Abstract
Persistent symptom burden in classic myeloproliferative neoplasms (MPNs) i.e., polycythemia vera (PV), essential thrombocythemia (ET) and myelofibrosis (MF) is linked to shorter survival, more thromboembolic events and impaired quality of life. Identifying demographic, clinical, laboratory, and treatment-related predictors of symptom improvement can inform risk-adapted care and guide supportive interventions.
Patients with PV, ET, and MF were identified through a retrospective chart review. Total symptom scores (TSS) and scores of individual symptoms were recorded at the time of first TSS assessment. Demographic (age, sex, race, ethnicity), seasonal (summer: April–September; winter: October–March), clinical (time since diagnosis, depression, obesity, spleen size), treatment-related (phlebotomy, hydroxyurea, interferon-alpha, anagrelide, JAK inhibitors, antidepressants) and laboratory (complete blood counts, serum chemistry) factors were captured at the baseline. Symptom improvement was defined as a ≥50% TSS reduction from baseline. Cumulative incidence analyses, accounting for death as a competing risk, were performed to estimate the probability and timing of symptom improvement. Multicollinearity was assessed using variance inflation factors (VIFs). Highly correlated (VIF ≥5) features and features with ≥15% missing observations were excluded. Multivariable Fine-Gray hazards regression was performed to identify predictors of symptom improvement. Sub-distribution hazard ratios (sHR) with 95% confidence intervals (CI) were computed with p-values <0.05, indicating a statistically significant association with symptom improvement.
A total of 532 patients (PV: 195, ET: 180, MF: 157) were identified between 2019 and 2024. The median age was 65 (IQR: 57-74) for PV, 65 (52-75) for ET, and 69 (63-75) for MF. Most patients were White (PV: 178, ET: 164, MF: 145) and female (PV: 99, ET: 134, MF: 84). Fatigue was the most frequently reported symptom (PV: 161, ET: 155, MF: 136) whereas weight loss was the least reported (PV: 9, ET: 12, MF: 26). Baseline TSS was highest in MF (median: 15; IQR: 7-27) followed by PV (13; 6-25) and ET (13; 5-23). Symptom improvement was observed in 89 (46%) PV, 71 (39%) ET, and 44 (28%) MF patients. Among those who improved, the cumulative incidence of symptom improvement reached 100% by 55 months in PV, 53 months in ET, and 58 months in MF. At 6, 12, and 24 months, cumulative symptom improvement was 22%, 34%, and 57% in PV; 15%, 25%, and 43% in ET; and 19%, 28%, and 39% in MF. Median time to improvement was not reached in any group. Death before symptom improvement was observed in 5 (3%) PV, 6 (3%) ET, and 37 (24%) MF patients. Multivariable regression analyses in PV identified higher baseline TSS (sHR: 1.02; 95%CI: 1.01-1.03) as associated with symptom improvement (p = 0.02). In ET, lower white blood cell count (sHR: 0.89; 95%CI: 0.81-0.98) and less time since diagnosis (0.99; 0.98-0.99) were associated with symptom improvement (p = 0.02). In MF, more months since diagnosis (sHR: 1.01 95%CI: 1.01-1.01) was associated with symptom improvement (p = 0.01).

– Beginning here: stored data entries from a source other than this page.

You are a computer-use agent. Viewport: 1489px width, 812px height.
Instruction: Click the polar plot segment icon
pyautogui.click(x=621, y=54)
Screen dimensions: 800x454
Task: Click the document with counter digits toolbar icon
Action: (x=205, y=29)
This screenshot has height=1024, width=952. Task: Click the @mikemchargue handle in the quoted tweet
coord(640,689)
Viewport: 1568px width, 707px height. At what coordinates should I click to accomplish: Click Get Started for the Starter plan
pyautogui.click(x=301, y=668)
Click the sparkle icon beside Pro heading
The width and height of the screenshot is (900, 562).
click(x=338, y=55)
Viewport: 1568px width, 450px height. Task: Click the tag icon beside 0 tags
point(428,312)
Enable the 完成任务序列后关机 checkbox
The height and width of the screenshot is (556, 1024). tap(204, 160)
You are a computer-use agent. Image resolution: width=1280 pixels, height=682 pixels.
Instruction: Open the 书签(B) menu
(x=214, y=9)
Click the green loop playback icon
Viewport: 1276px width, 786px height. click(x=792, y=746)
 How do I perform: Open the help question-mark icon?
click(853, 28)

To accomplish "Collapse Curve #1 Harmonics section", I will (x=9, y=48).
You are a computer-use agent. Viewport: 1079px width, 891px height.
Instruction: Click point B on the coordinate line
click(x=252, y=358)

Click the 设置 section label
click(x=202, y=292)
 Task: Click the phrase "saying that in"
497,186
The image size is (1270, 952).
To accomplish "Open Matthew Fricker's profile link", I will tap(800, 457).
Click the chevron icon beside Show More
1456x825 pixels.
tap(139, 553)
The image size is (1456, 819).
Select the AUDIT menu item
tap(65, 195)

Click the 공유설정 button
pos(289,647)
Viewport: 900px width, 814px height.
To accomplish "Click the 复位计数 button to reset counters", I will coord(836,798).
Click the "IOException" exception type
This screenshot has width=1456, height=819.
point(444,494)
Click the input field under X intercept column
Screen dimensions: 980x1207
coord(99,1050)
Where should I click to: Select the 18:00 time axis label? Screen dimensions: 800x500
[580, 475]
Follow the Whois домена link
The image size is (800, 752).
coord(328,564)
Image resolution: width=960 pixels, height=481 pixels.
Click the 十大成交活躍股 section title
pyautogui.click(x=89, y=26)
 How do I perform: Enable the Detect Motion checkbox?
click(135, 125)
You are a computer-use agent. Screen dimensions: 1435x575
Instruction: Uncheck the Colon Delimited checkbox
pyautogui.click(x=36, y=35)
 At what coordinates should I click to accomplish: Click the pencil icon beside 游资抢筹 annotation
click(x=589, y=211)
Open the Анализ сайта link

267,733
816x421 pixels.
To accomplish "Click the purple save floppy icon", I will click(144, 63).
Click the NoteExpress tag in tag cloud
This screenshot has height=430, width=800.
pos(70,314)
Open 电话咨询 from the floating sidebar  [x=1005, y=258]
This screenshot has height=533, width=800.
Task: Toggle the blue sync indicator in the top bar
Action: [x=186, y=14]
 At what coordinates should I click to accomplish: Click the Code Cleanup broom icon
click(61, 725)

Symptom trajectories differed across MPN subtypes. In PV, a higher baseline symptom burden; in ET, a lower white blood cell count and more recent diagnosis and in MF, a longer disease duration were associated with symptom improvement. These readily available parameters may help inform supportive strategies, tailor response expectations, and identify patients for symptom-directed interventions or clinical trials.